**Excerpt**
* * * * * * *
Competition: US & Canada
João Biehl, Professor of Anthropology at Princeton University, is the author of Vita: Life in a Zone of Social Abandonment (2005) and Will to Live: AIDS Therapies and the Politics of Survival (2007). He also co-edited the book Subjectivity: Ethnographic Investigations (2007). Vita garnered six book awards, including the 2007 Margaret Mead Award, and Will to Live has been awarded the 2008 Diana Forsythe Prize.
Before joining the Princeton faculty in 2001, Mr. Biehl was a National Institute of Mental Health Postdoctoral Fellow at Harvard University. He earned a Ph.D. in anthropology from the University of California at Berkeley (1999) and a Ph.D. in religion from the Graduate Theological Union (1996). He earned undergraduate degrees in theology and journalism and a master’s degree in philosophy from academic institutions in Brazil. Mr. Biehl was a member of the School of Social Science and of the School of Historical Studies of the Institute for Advanced Study and a visiting professor at the École des hautes études en sciences sociales.
* * * * * * *
**Source material**
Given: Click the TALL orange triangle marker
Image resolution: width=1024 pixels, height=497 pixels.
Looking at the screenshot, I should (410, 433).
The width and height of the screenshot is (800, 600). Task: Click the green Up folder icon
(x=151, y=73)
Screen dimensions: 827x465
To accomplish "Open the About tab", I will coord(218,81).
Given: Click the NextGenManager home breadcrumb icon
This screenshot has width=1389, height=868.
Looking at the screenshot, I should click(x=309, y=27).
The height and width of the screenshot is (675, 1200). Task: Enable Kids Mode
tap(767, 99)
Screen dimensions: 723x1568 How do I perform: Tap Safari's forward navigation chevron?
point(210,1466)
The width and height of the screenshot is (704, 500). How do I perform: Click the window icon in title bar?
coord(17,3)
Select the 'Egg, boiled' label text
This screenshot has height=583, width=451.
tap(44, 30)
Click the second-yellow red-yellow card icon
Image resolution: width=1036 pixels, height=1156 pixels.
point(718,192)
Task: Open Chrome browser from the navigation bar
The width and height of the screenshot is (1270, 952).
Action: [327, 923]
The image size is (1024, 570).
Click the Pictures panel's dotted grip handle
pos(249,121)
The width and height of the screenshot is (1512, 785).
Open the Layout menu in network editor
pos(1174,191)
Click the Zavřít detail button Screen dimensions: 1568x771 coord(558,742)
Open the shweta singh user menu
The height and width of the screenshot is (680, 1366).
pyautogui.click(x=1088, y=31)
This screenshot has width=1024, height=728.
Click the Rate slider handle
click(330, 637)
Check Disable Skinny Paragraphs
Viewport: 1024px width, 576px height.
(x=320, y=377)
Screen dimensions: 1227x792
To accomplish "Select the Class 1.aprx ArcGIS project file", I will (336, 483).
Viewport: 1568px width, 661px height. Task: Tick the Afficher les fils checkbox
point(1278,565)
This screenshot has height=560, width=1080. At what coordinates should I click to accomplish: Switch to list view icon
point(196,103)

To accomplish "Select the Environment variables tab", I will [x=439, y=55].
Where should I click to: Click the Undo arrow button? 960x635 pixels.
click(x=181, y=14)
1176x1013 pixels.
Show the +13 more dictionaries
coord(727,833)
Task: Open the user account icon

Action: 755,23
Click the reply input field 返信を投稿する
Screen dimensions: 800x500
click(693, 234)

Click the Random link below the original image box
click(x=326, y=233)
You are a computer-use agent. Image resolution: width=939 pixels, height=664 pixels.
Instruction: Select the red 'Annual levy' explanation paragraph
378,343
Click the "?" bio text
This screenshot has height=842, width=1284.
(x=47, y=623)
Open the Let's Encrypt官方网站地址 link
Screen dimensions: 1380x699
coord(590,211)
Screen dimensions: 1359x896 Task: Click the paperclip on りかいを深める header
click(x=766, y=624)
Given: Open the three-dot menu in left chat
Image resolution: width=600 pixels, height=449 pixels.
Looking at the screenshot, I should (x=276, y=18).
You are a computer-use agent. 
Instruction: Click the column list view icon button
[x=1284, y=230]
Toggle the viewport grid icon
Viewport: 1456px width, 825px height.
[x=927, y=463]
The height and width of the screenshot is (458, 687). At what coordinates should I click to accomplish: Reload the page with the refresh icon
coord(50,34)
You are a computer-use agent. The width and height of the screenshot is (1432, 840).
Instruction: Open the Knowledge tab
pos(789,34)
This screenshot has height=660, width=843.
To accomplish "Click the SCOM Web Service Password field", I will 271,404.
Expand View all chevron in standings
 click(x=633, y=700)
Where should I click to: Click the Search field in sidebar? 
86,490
* * * * * * *
**Work to be completed**
Continue the profile of anthropologist João Biehl, starting after its last sentence.

**Exercise answer**
During his tenure as a Guggenheim Fellow, Mr. Biehl will be working on a new book titled The Valley of Lamentation: Spirituality and War in a German Community in 19th Century Brazil. He is also leading a research project on the aftermath of large-scale drug rollouts in resource-poor settings (with a focus on drug resistance and access to second-line treatments and on judicial claims to high-cost medicines).
João Biehl received Princeton’s Presidential Distinguished Teaching Award in 2005.